Microsoft counted 106 security bulletins for 2010 when it released its final Patch Tuesday update for the year. But with 2010 now coming to a close, additional bugs are popping up – this time in an ActiveX control.
According to researchers at Secunia, “highly critical” vulnerabilities have been found impacting the Microsoft WMI Administrative Tools WMI Object Viewer ActiveX Control.
“Two vulnerabilities have been discovered in Microsoft WMI Administrative Tools, which can be exploited by malicious people to compromise a user’s system,” reported Secunia. “The vulnerabilities are caused due to the “AddContextRef()” and “ReleaseContext()” methods in the WMI Object Viewer Control (WBEM.SingleViewCtrl.1) using a value passed in the “lCtxHandle” parameter as an object pointer.”
The vulnerabilities are confirmed in version 1.1 (WBEMSingleView.ocx 1.50.1131.0), though other versions may be affected as well, Secunia noted. A successful exploit would enable an attacker to execute arbitrary code, the firm warned.
Dave Forstrom, director of the Trustworthy Computing at Microsoft, said there have been no reports of attacks related to the issue, and the company is investigating the matter.
“Once we’re done investigating, we will take appropriate actions to help protect customers,” he told eWEEK.
Historically, ActiveX bugs have been big targets, noted Andrew Storms, director of security operations at nCircle.
“We haven’t seen a good ActiveX scare in some time so time isn’t on our side, but it’s still too early to make a call on how things will shape up with this bug,” Storms said.
Besides the ActiveX bugs, the company is also investigating a denial-of-service issue impacting IIS FTP 7.5, which ships with Windows 7 and Windows Server 2008 R2. Proof of concept exploit code has already been made public, according to Nazim Lala, IIS security program manager at Microsoft.

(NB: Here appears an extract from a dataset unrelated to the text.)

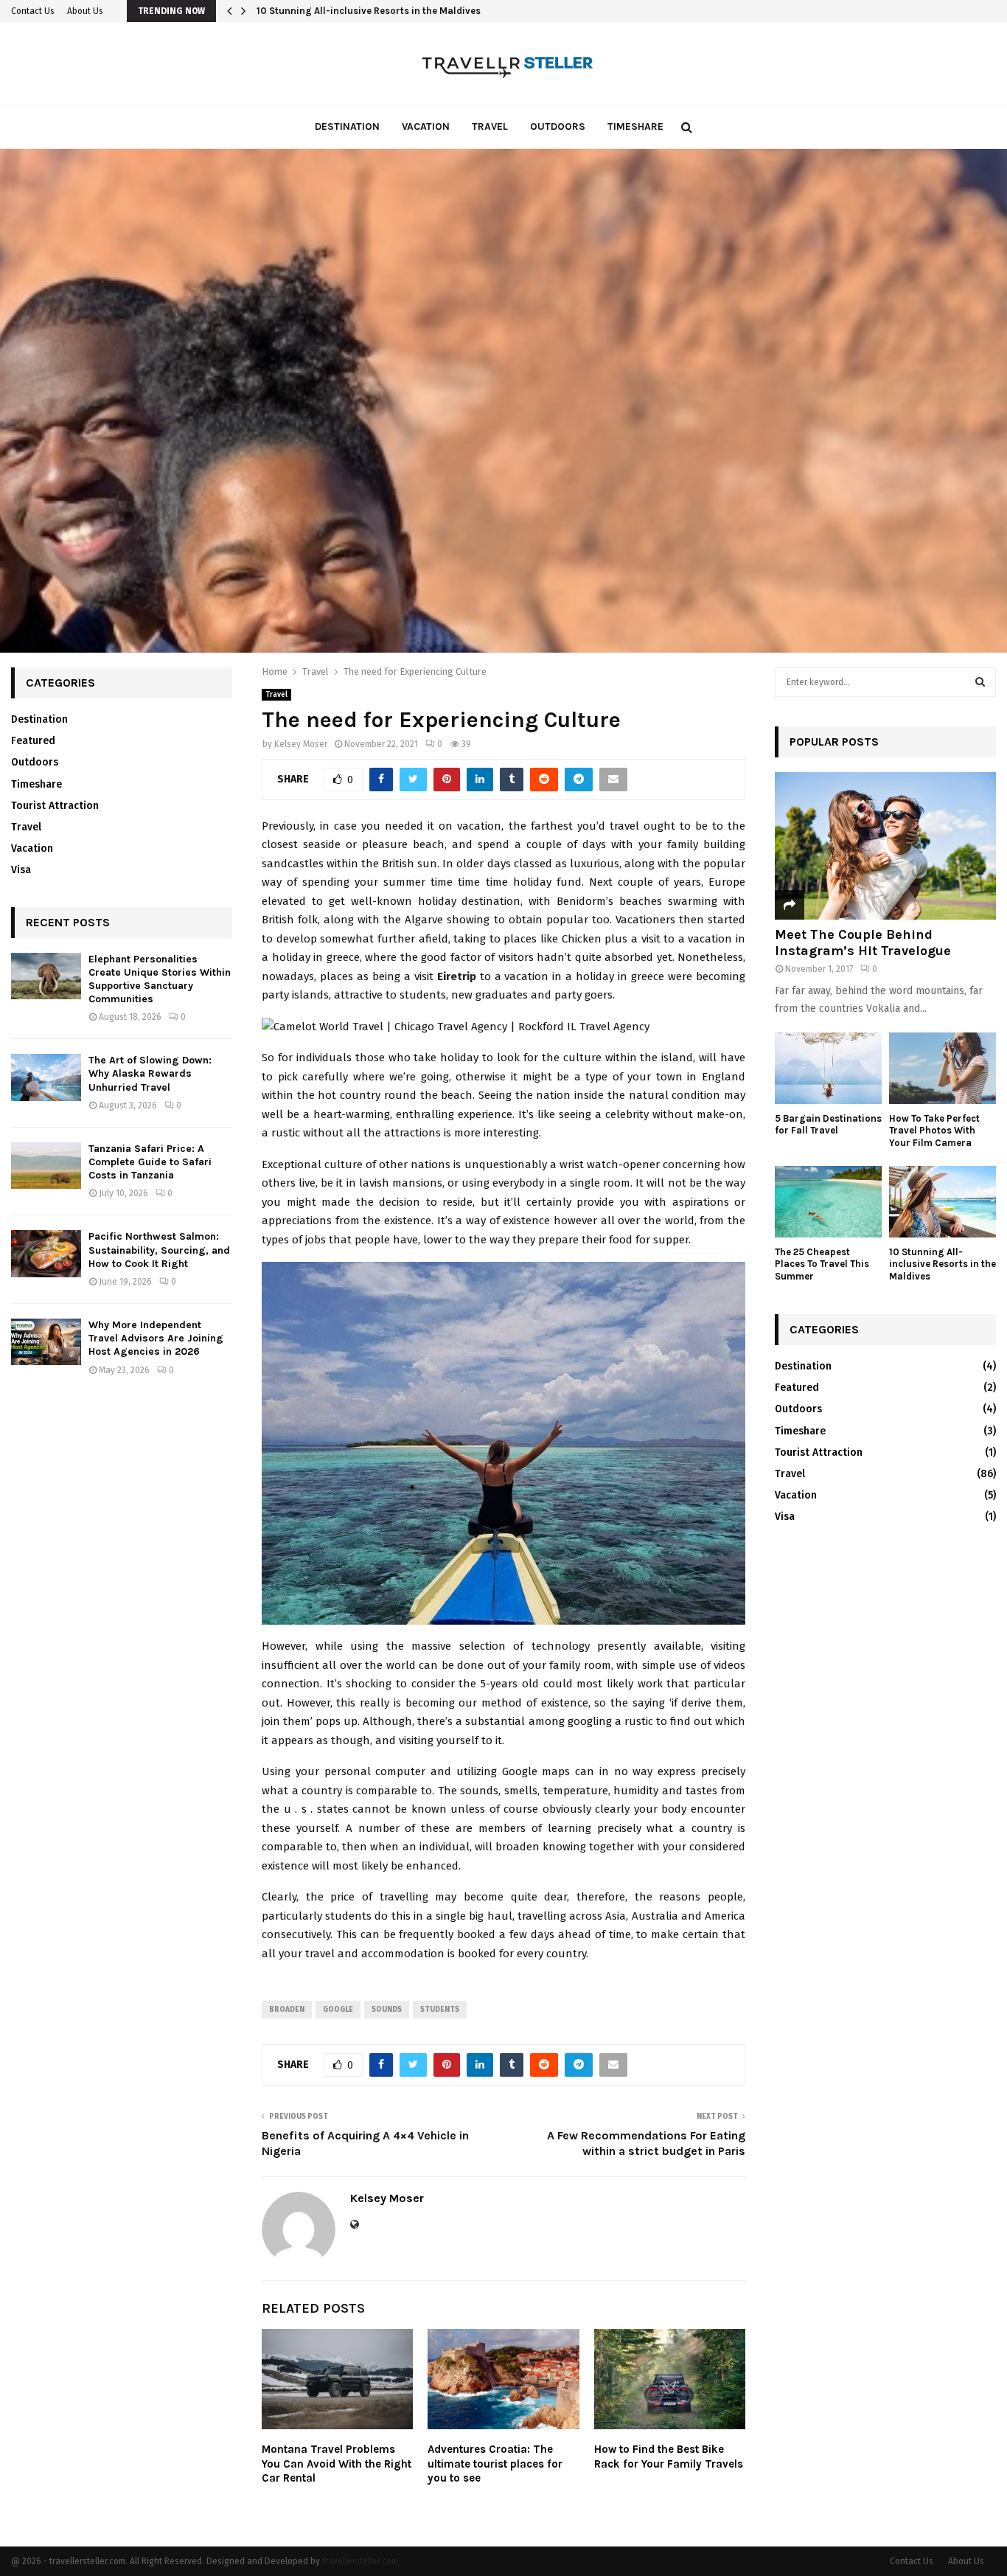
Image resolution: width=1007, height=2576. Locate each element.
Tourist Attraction (55, 805)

“First, this is a Denial of Service vulnerability and remote code execution is unlikely,” Lala blogged. “The vulnerability occurs when the FTP server attempts to encode Telnet IAC (Interpret As Command) character in the FTP response. The IAC character, which is represented as decimal 255 (Hex FF) in the response, needs to be encoded by the addition of another decimal 255 character in the FTP response where we find the presence of the IAC character.”
Due to an error in this processing, it is possible to get into a state where an attacker can overwrite part of the response with a string of 0xFFs past the end of the heap buffer, Lala explained. The end result is a heap buffer overrun.
“In that situation, the only data that a malicious client controls in this overrun is the number of bytes by which the buffer is overrun,” blogged Lala. “It cannot control the data that is overwritten…Also, the malicious client does not control the addresses where data is overridden, and the data is always overridden in a sequential manner. The FTP service 7.5 is also protected by Data Execution Prevention (DEP).”
“We’ll continue to investigate this issue and, if necessary, we-ll take appropriate action to help protect customers,” Lala wrote. “This may include providing a security update through the monthly release process or additional guidance to help customers protect themselves.”
Dec. 22, Microsoft issued an advisory on a previously reported vulnerability in Internet Explorer.